The wallet then publishes a signed copy of the transaction to the entire internet. The balance in my wallet immediately goes down by the equivalent of $20 in Bitcoin, and the balance in yours goes up by the same amount. Out on the Bitcoin network, our transaction gets bundled into a block with other transactions. This block is tied shut with a cryptographic puzzle, which specialized computers called Miners compete to solve. Whichever computer solves it first is entitled to claim any processing fees that were included in the block, along with a block reward of some Bitcoins, this is actually how new Bitcoins are introduced to the world.
The Miner publishes the soft block and it becomes part of the public ledger known as the blockchain. This block solving process takes about 10 minutes. But we’re still not done, your wallet shows that you’ve been paid $10 in Bitcoin but it’s not spendable yet. You see, several Miners might have solved a block at essentially the same time and they’re all competing to have their block be the next official one in the blockchain. The passage of time solves these conflicts. Without getting into the details, every additional block that gets solved confirms which ones should have come before, so it’s best to wait for confirmation of a few more blocks after the one containing your transaction, before treating the money as irreversible and spendable.
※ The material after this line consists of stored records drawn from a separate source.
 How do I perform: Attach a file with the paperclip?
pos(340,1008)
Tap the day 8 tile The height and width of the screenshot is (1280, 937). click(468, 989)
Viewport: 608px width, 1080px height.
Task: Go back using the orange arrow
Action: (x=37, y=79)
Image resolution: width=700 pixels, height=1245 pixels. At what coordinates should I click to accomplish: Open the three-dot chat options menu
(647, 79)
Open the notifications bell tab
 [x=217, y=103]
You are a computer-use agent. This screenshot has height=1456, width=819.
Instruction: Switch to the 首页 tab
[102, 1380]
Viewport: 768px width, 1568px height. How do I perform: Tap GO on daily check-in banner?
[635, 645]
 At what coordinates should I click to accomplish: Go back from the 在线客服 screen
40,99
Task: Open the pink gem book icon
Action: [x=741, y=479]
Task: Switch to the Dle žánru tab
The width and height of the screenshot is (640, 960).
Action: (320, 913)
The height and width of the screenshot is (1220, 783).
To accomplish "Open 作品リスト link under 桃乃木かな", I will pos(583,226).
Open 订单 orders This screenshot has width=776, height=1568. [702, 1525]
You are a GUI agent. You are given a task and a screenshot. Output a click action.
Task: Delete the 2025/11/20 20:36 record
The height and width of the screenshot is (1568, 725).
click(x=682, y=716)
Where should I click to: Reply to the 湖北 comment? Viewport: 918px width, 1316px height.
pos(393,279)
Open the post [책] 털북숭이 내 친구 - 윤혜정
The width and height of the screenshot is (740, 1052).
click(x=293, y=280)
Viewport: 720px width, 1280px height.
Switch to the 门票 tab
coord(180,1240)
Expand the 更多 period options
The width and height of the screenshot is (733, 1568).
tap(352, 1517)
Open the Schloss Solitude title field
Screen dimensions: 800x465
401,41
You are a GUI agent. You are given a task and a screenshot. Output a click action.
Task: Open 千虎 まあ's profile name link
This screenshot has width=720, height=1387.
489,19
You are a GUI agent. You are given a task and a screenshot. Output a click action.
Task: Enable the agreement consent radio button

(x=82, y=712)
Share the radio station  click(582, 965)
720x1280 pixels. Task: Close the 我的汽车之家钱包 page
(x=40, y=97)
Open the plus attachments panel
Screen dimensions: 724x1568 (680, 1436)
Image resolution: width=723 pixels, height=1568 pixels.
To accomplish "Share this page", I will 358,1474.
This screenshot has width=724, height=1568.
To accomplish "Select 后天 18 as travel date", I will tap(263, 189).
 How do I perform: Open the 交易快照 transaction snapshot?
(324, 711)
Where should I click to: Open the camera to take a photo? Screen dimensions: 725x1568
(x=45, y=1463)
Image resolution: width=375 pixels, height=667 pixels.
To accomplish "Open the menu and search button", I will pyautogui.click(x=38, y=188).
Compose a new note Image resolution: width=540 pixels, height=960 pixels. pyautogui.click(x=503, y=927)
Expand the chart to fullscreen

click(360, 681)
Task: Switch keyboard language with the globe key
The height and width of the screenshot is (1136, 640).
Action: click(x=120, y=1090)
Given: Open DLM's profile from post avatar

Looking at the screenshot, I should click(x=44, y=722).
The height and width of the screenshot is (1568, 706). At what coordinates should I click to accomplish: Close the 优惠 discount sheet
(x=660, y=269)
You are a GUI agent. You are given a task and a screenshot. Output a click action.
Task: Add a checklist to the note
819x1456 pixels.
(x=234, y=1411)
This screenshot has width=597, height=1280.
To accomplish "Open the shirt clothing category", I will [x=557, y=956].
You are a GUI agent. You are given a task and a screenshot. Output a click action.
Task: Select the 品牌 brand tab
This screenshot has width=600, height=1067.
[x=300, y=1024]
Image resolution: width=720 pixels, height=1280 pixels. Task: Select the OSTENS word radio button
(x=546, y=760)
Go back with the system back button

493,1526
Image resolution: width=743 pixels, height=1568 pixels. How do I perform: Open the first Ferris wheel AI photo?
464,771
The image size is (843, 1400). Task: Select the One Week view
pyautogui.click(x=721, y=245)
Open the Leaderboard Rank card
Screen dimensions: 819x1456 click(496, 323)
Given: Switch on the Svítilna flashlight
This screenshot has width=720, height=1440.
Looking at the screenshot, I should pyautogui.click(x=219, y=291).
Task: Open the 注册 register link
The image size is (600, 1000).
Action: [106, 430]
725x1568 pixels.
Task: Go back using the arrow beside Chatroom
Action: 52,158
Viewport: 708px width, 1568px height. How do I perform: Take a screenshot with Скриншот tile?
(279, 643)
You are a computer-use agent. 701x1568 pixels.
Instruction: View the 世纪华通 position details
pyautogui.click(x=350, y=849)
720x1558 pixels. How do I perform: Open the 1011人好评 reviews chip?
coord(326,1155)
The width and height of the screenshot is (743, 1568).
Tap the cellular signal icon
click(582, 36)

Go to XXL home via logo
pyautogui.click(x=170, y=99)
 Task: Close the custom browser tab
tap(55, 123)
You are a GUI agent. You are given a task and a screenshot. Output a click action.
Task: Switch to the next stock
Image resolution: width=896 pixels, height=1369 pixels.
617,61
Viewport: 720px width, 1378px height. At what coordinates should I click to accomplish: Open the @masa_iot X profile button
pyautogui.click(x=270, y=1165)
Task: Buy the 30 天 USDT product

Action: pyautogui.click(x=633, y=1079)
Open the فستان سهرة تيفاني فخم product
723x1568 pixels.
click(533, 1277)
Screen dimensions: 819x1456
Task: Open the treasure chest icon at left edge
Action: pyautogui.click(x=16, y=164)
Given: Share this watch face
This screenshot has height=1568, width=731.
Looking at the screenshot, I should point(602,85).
This all happens in about an hour. Now at first you might think that’s a lot slower than credit card transactions which seem to only take a few seconds. But in reality, credit card settlements can take days and can be disputed for weeks or months. They only seem to be fast because the credit card company is guaranteeing the transaction in exchange for some pretty high fees. The same is true for checks, which take a few days to be cleared by the bank. By comparison, 60 minutes isn’t so long.
Earlier I said that Bitcoin works without a central authority between the sender and the recipient. What’s replaced it is this worldwide network of Miners where no one person is powerful enough to disrupt the entire network. Now it’s not a foolproof system, but so far, it’s proven remarkably resilient. I skimmed over a lot of details on how Bitcoin works. Really explaining it fully requires sophisticated references to computer networking, automated conflict settlement, cryptography and a host of other specialties.
Fortunately, the source material is all easy to find. First and foremost is the original Bitcoin paper, available at bitcoin.org/bitcoin.pdf. For further less technical information, there’s lots to explore on the rest of the Bitcoin Foundation’s site at bitcoin.org.